▸ **Stated exercise**
Update the lines below by replacing "sidebar" with "navigation pane" and leaving everything else unchanged. Omit the pictures from your output.

Target pointing data
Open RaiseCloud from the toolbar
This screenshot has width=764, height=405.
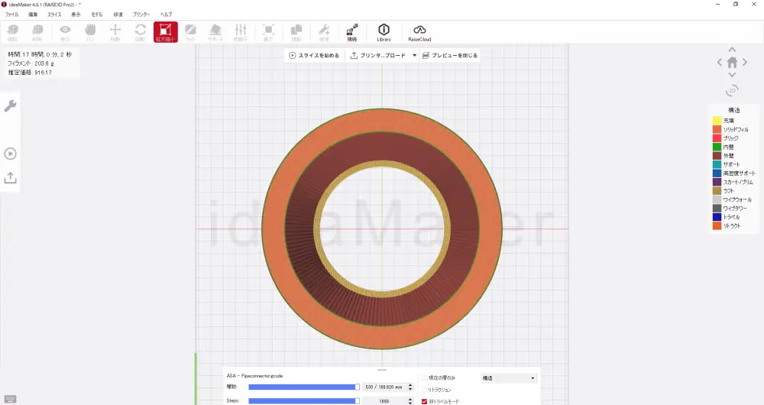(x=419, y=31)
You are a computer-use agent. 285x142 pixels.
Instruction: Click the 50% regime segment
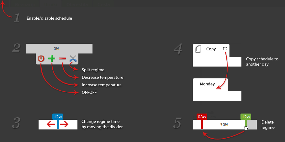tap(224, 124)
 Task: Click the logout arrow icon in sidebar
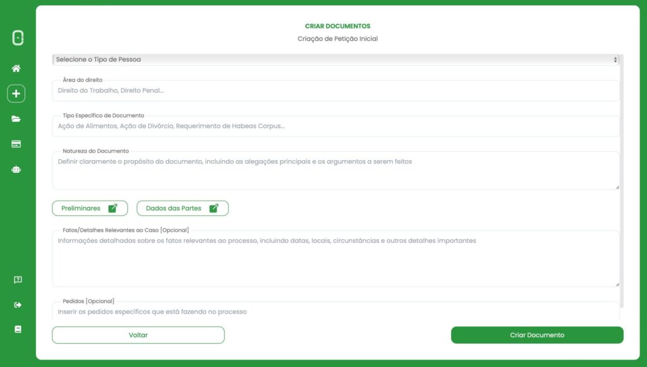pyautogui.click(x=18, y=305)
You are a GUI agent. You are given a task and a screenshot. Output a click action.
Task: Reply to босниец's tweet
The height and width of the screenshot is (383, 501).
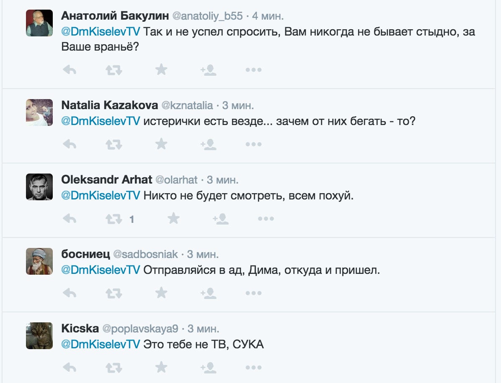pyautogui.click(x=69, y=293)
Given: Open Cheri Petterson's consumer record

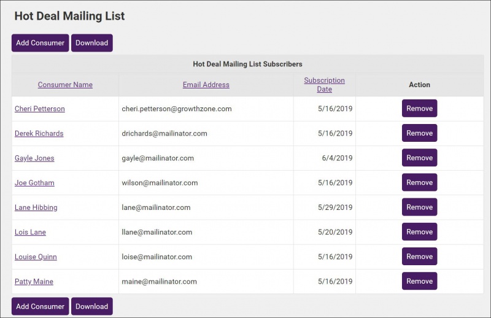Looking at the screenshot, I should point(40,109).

▸ **Written solution**
Open RaiseCloud from the toolbar
This screenshot has width=764, height=405.
(x=419, y=31)
You are a computer-use agent. 285x142 pixels.
Instruction: Click the 50% regime segment
tap(224, 124)
 Task: Click the logout arrow icon in navigation pane
pyautogui.click(x=18, y=305)
You are a GUI agent. You are given a task and a screenshot. Output a click action.
Task: Reply to босниец's tweet
The height and width of the screenshot is (383, 501).
pyautogui.click(x=69, y=293)
Given: Open Cheri Petterson's consumer record

Looking at the screenshot, I should point(40,109).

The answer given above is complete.